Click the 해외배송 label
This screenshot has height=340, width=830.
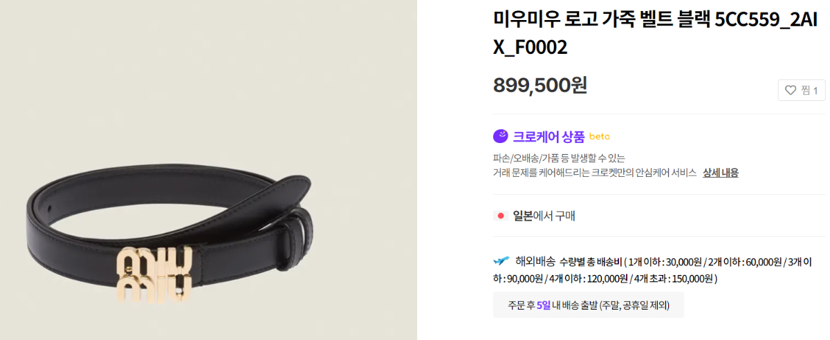click(x=535, y=261)
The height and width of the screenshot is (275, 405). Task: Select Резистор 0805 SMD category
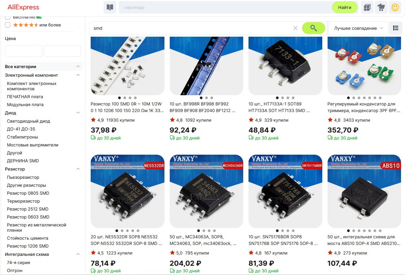[28, 193]
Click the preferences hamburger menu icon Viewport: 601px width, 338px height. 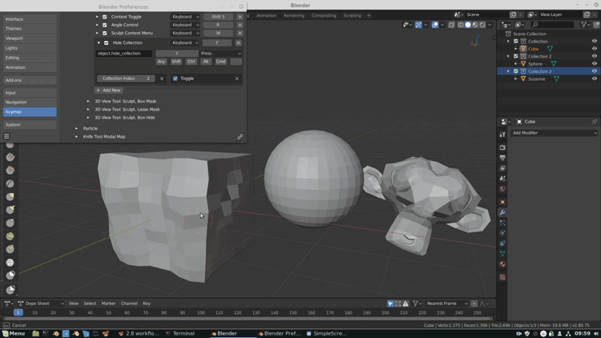pos(6,137)
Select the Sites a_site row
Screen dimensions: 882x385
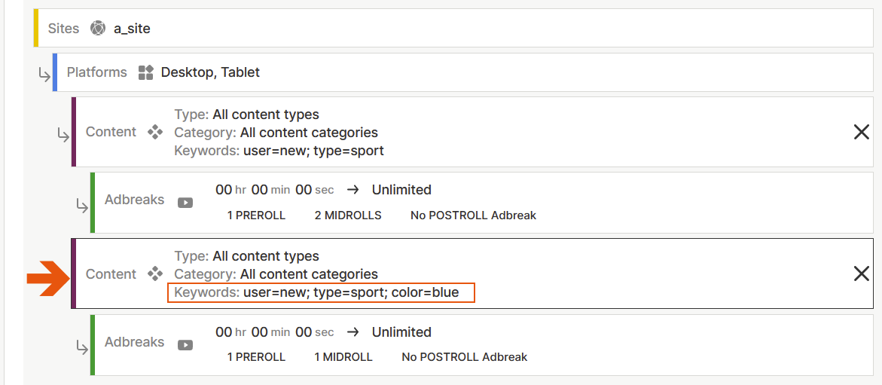pos(452,29)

☆ ☆ ☆ ☆

Your assignment:
Extract, word for word, every line from the one containing "Select the Sites a_site row" to the end of the data above, both ends included, and leave out the pictures.

Written solution:
Select the Sites a_site row
Screen dimensions: 882x385
pos(452,29)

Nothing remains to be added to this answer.